** Start **

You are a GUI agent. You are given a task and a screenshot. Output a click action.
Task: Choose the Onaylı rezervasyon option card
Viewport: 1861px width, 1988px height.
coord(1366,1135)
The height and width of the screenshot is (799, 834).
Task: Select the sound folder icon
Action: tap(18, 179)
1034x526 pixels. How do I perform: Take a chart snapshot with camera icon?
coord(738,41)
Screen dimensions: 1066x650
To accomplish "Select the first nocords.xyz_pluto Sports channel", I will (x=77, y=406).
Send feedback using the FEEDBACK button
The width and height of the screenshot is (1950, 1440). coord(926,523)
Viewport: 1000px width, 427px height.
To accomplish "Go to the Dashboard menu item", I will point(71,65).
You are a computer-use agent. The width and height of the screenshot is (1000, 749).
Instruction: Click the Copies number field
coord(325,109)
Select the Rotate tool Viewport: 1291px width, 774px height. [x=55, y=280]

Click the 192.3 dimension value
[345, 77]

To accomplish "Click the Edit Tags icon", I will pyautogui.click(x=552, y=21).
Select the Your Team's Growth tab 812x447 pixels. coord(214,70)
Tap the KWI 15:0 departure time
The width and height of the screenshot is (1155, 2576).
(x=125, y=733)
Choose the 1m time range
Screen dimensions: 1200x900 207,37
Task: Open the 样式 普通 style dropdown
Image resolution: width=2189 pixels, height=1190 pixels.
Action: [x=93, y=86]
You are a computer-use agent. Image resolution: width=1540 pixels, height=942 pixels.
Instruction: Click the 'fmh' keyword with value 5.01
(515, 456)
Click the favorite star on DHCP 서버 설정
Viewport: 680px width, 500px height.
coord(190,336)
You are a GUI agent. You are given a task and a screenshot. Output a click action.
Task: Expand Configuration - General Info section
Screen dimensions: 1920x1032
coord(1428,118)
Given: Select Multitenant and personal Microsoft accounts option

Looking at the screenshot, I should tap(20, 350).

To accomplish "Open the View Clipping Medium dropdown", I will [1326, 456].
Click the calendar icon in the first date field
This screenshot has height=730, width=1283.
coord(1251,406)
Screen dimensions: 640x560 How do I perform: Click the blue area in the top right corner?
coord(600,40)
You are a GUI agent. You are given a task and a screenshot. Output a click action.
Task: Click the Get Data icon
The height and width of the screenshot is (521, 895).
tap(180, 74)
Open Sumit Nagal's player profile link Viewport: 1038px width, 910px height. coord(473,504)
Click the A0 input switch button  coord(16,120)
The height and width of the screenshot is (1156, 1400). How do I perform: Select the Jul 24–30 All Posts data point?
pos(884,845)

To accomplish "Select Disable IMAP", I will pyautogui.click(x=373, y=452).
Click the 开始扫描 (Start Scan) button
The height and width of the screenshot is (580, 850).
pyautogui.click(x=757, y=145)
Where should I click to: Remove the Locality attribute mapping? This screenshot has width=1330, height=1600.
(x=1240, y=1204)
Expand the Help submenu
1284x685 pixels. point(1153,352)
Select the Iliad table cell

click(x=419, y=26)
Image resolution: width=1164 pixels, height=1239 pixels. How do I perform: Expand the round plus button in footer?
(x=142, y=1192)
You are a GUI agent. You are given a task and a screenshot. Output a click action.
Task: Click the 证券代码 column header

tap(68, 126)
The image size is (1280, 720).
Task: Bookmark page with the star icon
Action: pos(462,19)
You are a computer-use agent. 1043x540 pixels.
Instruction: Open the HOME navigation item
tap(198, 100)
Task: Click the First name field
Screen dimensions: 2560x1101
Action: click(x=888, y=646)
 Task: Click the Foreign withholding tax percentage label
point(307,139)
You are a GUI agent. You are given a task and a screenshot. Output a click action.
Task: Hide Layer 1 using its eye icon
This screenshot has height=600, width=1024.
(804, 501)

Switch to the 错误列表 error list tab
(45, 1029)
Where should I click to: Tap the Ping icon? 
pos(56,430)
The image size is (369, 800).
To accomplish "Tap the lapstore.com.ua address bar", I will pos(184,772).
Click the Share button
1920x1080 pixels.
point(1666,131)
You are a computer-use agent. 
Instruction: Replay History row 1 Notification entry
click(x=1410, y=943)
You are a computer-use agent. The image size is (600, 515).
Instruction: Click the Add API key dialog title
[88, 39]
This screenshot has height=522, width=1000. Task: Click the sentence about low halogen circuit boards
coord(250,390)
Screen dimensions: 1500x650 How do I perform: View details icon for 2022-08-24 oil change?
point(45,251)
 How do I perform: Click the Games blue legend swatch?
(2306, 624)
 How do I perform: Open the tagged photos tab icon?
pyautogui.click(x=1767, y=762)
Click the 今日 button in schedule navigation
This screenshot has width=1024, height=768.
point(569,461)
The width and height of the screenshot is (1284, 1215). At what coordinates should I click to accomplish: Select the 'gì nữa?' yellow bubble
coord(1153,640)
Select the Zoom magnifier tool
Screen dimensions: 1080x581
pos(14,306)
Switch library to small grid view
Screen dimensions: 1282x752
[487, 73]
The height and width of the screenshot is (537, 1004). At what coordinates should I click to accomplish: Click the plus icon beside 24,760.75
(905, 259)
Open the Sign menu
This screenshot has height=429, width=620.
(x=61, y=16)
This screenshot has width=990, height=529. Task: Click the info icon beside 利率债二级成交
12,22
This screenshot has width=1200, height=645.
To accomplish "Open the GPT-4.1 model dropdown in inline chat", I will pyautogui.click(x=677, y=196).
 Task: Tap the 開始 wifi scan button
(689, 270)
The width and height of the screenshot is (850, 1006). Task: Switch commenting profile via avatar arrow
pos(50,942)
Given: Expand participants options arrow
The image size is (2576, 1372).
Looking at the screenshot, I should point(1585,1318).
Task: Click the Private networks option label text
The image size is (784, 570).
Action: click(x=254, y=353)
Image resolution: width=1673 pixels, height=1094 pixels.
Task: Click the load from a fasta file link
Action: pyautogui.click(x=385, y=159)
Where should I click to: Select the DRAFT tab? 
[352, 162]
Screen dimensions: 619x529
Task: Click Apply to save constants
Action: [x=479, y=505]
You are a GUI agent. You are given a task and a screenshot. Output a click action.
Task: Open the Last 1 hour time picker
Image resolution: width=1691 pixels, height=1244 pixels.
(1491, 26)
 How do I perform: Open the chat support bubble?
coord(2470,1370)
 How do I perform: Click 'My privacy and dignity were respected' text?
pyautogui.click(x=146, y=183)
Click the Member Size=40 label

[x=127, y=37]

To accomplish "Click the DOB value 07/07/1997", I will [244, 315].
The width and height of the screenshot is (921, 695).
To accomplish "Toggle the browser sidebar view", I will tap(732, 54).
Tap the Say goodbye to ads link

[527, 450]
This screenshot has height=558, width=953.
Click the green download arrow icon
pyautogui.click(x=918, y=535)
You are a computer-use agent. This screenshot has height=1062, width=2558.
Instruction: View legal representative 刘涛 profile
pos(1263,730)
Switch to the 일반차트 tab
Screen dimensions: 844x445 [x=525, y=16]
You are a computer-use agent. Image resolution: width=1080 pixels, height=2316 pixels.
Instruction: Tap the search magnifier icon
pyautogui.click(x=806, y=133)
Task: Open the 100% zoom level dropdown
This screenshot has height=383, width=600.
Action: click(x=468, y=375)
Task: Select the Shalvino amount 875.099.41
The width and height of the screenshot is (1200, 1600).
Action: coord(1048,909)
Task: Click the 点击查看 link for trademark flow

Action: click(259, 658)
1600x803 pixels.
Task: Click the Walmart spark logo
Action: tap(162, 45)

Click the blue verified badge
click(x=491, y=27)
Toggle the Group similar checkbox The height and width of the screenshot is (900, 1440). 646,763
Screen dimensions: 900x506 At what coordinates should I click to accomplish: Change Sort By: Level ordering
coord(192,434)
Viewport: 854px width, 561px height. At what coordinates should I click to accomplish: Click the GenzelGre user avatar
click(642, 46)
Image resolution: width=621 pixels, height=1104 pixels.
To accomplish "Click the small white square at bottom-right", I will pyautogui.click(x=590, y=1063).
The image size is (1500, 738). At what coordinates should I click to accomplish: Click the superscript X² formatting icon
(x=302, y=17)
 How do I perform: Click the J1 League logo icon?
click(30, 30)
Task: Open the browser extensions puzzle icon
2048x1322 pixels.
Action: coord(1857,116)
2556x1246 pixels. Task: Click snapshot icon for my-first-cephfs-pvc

** End **

Starting at the beginning of the material and going through the line containing "will (x=77, y=406).", copy those lines again word for word.

You are a GUI agent. You are given a task and a screenshot. Output a click action.
Task: Choose the Onaylı rezervasyon option card
Viewport: 1861px width, 1988px height.
coord(1366,1135)
The height and width of the screenshot is (799, 834).
Task: Select the sound folder icon
Action: tap(18, 179)
1034x526 pixels. How do I perform: Take a chart snapshot with camera icon?
coord(738,41)
Screen dimensions: 1066x650
To accomplish "Select the first nocords.xyz_pluto Sports channel", I will (x=77, y=406).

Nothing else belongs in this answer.